- [Problem statement]:
Could you transcribe all of the data word for word?
───── Input records ─────
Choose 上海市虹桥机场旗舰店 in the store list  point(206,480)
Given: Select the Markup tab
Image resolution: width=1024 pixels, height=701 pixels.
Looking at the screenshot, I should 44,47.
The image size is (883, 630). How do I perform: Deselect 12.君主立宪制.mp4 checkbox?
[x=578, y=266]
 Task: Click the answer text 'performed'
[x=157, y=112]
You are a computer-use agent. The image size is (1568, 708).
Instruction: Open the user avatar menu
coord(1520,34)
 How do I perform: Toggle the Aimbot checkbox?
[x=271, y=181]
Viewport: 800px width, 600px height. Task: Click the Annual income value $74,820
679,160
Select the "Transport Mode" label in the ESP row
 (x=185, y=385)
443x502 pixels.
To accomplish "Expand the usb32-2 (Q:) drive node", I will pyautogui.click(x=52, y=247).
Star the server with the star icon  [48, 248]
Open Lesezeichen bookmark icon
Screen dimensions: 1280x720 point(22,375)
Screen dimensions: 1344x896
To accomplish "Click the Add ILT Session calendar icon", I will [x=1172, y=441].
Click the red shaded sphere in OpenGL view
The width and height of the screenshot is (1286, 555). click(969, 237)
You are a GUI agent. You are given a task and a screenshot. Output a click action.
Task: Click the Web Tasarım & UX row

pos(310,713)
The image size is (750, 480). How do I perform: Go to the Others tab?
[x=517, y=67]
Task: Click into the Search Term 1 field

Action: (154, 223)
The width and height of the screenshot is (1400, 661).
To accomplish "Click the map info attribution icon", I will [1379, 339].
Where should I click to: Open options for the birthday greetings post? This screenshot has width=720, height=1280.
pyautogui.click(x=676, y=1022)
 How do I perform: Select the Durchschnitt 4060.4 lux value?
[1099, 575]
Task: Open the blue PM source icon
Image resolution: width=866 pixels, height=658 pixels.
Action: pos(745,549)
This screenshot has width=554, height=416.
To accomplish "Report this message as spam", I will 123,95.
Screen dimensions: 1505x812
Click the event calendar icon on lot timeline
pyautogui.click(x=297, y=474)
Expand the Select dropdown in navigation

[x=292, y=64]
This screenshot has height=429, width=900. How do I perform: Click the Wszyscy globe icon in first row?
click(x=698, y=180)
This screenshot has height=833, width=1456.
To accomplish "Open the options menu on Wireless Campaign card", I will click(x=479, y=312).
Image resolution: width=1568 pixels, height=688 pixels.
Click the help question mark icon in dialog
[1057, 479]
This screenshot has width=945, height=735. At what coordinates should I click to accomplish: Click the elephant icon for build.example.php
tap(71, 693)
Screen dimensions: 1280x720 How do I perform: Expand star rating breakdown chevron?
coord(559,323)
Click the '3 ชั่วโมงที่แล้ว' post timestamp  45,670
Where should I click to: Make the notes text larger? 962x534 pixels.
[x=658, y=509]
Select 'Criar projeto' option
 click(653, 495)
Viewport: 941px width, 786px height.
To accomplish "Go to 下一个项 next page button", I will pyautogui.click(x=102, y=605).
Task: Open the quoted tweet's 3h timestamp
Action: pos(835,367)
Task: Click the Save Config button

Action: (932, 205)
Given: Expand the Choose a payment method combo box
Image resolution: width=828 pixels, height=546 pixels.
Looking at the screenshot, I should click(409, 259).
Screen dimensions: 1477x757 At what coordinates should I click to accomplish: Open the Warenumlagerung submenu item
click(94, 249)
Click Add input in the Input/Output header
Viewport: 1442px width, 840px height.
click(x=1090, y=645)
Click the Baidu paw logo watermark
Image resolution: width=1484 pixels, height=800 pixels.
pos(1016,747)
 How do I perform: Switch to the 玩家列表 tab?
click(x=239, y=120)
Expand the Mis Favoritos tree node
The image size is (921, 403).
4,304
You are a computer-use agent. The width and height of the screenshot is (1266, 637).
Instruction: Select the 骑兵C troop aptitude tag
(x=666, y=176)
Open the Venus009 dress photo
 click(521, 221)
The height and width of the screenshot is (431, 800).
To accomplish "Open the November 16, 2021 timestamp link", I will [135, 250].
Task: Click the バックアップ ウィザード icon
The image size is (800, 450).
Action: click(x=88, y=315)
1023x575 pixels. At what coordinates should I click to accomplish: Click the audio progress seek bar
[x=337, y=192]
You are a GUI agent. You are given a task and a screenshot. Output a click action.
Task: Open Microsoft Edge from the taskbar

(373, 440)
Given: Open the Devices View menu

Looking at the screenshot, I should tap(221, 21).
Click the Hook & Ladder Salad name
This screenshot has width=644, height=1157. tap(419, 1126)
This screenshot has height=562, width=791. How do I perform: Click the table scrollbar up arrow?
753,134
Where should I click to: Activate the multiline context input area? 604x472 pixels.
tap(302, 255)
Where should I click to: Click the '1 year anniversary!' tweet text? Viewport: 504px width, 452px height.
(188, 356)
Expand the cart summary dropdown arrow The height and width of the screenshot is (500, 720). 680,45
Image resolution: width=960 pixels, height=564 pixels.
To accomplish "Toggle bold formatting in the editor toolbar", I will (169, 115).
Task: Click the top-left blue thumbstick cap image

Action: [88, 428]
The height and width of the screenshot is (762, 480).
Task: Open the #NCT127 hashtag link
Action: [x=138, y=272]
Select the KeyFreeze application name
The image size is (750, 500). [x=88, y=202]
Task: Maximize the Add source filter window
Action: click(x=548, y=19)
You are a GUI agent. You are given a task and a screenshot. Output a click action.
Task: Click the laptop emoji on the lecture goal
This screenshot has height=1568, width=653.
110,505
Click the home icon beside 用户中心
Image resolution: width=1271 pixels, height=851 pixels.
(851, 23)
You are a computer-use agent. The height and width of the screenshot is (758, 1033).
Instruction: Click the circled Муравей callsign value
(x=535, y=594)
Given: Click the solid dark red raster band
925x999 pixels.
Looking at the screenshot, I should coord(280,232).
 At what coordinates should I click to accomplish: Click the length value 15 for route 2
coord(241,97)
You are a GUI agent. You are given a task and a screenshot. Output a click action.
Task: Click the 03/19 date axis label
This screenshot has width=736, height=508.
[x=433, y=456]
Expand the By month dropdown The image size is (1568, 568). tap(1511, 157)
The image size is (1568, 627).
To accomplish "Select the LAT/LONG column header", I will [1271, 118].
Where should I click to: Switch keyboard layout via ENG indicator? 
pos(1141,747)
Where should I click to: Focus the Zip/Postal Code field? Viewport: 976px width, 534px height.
─────
- [Your response]:
Choose 上海市虹桥机场旗舰店 in the store list  point(206,480)
Given: Select the Markup tab
Image resolution: width=1024 pixels, height=701 pixels.
Looking at the screenshot, I should 44,47.
The image size is (883, 630). How do I perform: Deselect 12.君主立宪制.mp4 checkbox?
[x=578, y=266]
 Task: Click the answer text 'performed'
[x=157, y=112]
You are a computer-use agent. The image size is (1568, 708).
Instruction: Open the user avatar menu
coord(1520,34)
 How do I perform: Toggle the Aimbot checkbox?
[x=271, y=181]
Viewport: 800px width, 600px height. Task: Click the Annual income value $74,820
679,160
Select the "Transport Mode" label in the ESP row
 (x=185, y=385)
443x502 pixels.
To accomplish "Expand the usb32-2 (Q:) drive node", I will pyautogui.click(x=52, y=247).
Star the server with the star icon  [48, 248]
Open Lesezeichen bookmark icon
Screen dimensions: 1280x720 point(22,375)
Screen dimensions: 1344x896
To accomplish "Click the Add ILT Session calendar icon", I will [x=1172, y=441].
Click the red shaded sphere in OpenGL view
The width and height of the screenshot is (1286, 555). click(969, 237)
You are a GUI agent. You are given a task and a screenshot. Output a click action.
Task: Click the Web Tasarım & UX row

pos(310,713)
The image size is (750, 480). How do I perform: Go to the Others tab?
[x=517, y=67]
Task: Click into the Search Term 1 field

Action: (154, 223)
The width and height of the screenshot is (1400, 661).
To accomplish "Click the map info attribution icon", I will [1379, 339].
Where should I click to: Open options for the birthday greetings post? This screenshot has width=720, height=1280.
pyautogui.click(x=676, y=1022)
 How do I perform: Select the Durchschnitt 4060.4 lux value?
[1099, 575]
Task: Open the blue PM source icon
Image resolution: width=866 pixels, height=658 pixels.
Action: pos(745,549)
This screenshot has width=554, height=416.
To accomplish "Report this message as spam", I will 123,95.
Screen dimensions: 1505x812
Click the event calendar icon on lot timeline
pyautogui.click(x=297, y=474)
Expand the Select dropdown in navigation

[x=292, y=64]
This screenshot has height=429, width=900. How do I perform: Click the Wszyscy globe icon in first row?
click(x=698, y=180)
This screenshot has height=833, width=1456.
To accomplish "Open the options menu on Wireless Campaign card", I will click(x=479, y=312).
Image resolution: width=1568 pixels, height=688 pixels.
Click the help question mark icon in dialog
[1057, 479]
This screenshot has width=945, height=735. At what coordinates should I click to accomplish: Click the elephant icon for build.example.php
tap(71, 693)
Screen dimensions: 1280x720 How do I perform: Expand star rating breakdown chevron?
coord(559,323)
Click the '3 ชั่วโมงที่แล้ว' post timestamp  45,670
Where should I click to: Make the notes text larger? 962x534 pixels.
[x=658, y=509]
Select 'Criar projeto' option
 click(653, 495)
Viewport: 941px width, 786px height.
To accomplish "Go to 下一个项 next page button", I will pyautogui.click(x=102, y=605).
Task: Open the quoted tweet's 3h timestamp
Action: pos(835,367)
Task: Click the Save Config button

Action: (932, 205)
Given: Expand the Choose a payment method combo box
Image resolution: width=828 pixels, height=546 pixels.
Looking at the screenshot, I should click(409, 259).
Screen dimensions: 1477x757 At what coordinates should I click to accomplish: Open the Warenumlagerung submenu item
click(94, 249)
Click Add input in the Input/Output header
Viewport: 1442px width, 840px height.
click(x=1090, y=645)
Click the Baidu paw logo watermark
Image resolution: width=1484 pixels, height=800 pixels.
pos(1016,747)
 How do I perform: Switch to the 玩家列表 tab?
click(x=239, y=120)
Expand the Mis Favoritos tree node
The image size is (921, 403).
4,304
You are a computer-use agent. The width and height of the screenshot is (1266, 637).
Instruction: Select the 骑兵C troop aptitude tag
(x=666, y=176)
Open the Venus009 dress photo
 click(521, 221)
The height and width of the screenshot is (431, 800).
To accomplish "Open the November 16, 2021 timestamp link", I will [135, 250].
Task: Click the バックアップ ウィザード icon
The image size is (800, 450).
Action: click(x=88, y=315)
1023x575 pixels. At what coordinates should I click to accomplish: Click the audio progress seek bar
[x=337, y=192]
You are a GUI agent. You are given a task and a screenshot. Output a click action.
Task: Open Microsoft Edge from the taskbar

(373, 440)
Given: Open the Devices View menu

Looking at the screenshot, I should tap(221, 21).
Click the Hook & Ladder Salad name
This screenshot has width=644, height=1157. tap(419, 1126)
This screenshot has height=562, width=791. How do I perform: Click the table scrollbar up arrow?
753,134
Where should I click to: Activate the multiline context input area? 604x472 pixels.
tap(302, 255)
Where should I click to: Click the '1 year anniversary!' tweet text? Viewport: 504px width, 452px height.
(188, 356)
Expand the cart summary dropdown arrow The height and width of the screenshot is (500, 720). 680,45
Image resolution: width=960 pixels, height=564 pixels.
To accomplish "Toggle bold formatting in the editor toolbar", I will (169, 115).
Task: Click the top-left blue thumbstick cap image

Action: [88, 428]
The height and width of the screenshot is (762, 480).
Task: Open the #NCT127 hashtag link
Action: [x=138, y=272]
Select the KeyFreeze application name
The image size is (750, 500). [x=88, y=202]
Task: Maximize the Add source filter window
Action: click(x=548, y=19)
You are a GUI agent. You are given a task and a screenshot. Output a click action.
Task: Click the laptop emoji on the lecture goal
This screenshot has height=1568, width=653.
110,505
Click the home icon beside 用户中心
Image resolution: width=1271 pixels, height=851 pixels.
(851, 23)
You are a computer-use agent. The height and width of the screenshot is (758, 1033).
Instruction: Click the circled Муравей callsign value
(x=535, y=594)
Given: Click the solid dark red raster band
925x999 pixels.
Looking at the screenshot, I should coord(280,232).
 At what coordinates should I click to accomplish: Click the length value 15 for route 2
coord(241,97)
You are a GUI agent. You are given a task and a screenshot. Output a click action.
Task: Click the 03/19 date axis label
This screenshot has width=736, height=508.
[x=433, y=456]
Expand the By month dropdown The image size is (1568, 568). tap(1511, 157)
The image size is (1568, 627).
To accomplish "Select the LAT/LONG column header", I will [1271, 118].
Where should I click to: Switch keyboard layout via ENG indicator? 
pos(1141,747)
Where should I click to: Focus the Zip/Postal Code field? Viewport: 976px width, 534px height.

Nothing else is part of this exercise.